Now Reading
Getting Started With Sentiment Analysis Using TensorFlow Keras

Getting Started With Sentiment Analysis Using TensorFlow Keras

sentiment analysis

Natural Language Processing is one of the artificial intelligence tasks performed with natural languages. The word ‘natural’ refers to the languages that evolved naturally among humans for communication. A long-standing goal in artificial intelligence is to make a machine effectively communicate with humans. Language modeling and Language generation (such as neural machine translation) have been popular among researchers for over a decade. For an AI beginner, learning and practicing Natural Language Processing can be initialized with classification of texts. Sentiment Analysis is among the text classification applications in which a given text is classified into a positive class or a negative class (sometimes, a neutral class, too) based on the context. This article discusses sentiment analysis using TensorFlow Keras with the IMDB movie reviews dataset, one of the famous Sentiment Analysis datasets.

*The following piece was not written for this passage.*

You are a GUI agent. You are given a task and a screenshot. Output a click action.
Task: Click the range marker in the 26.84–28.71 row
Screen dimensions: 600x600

TensorFlow’s Keras API offers the complete functionality required to build and execute a deep learning model. This article assumes that the reader is familiar with the basics of deep learning and Recurrent Neural Networks (RNNs). Nevertheless, the following articles may yield a good understanding of deep learning and RNNs:

REGISTER FOR OUR UPCOMING ML WORKSHOP

Create the Environment

Create the necessary Python environment by importing the frameworks and libraries.

 # for array operations
 import numpy as np
 # deep learning framework
 import tensorflow as tf
 # to obtain IMDB datasets
 import tensorflow_datasets as tfds
 # Keras API
 from tensorflow import keras
 # import required layers
 from tensorflow.keras.layers import Dense, Dropout, Bidirectional, LSTM
 # to visualize the performance
 import matplotlib.pyplot as plt 

Download the IMDB dataset 

IMDB reviews dataset is available with TensorFlow Datasets in different variants: 

  1. Plain text reviews, 
  2. Byte-encoded texts, 
  3. Integer-encoded texts with around 8k vocabulary
  4. Integer-encoded texts with around 32k vocabulary

Here, we use the dataset that has integer-encoded texts with around 8k vocabulary words.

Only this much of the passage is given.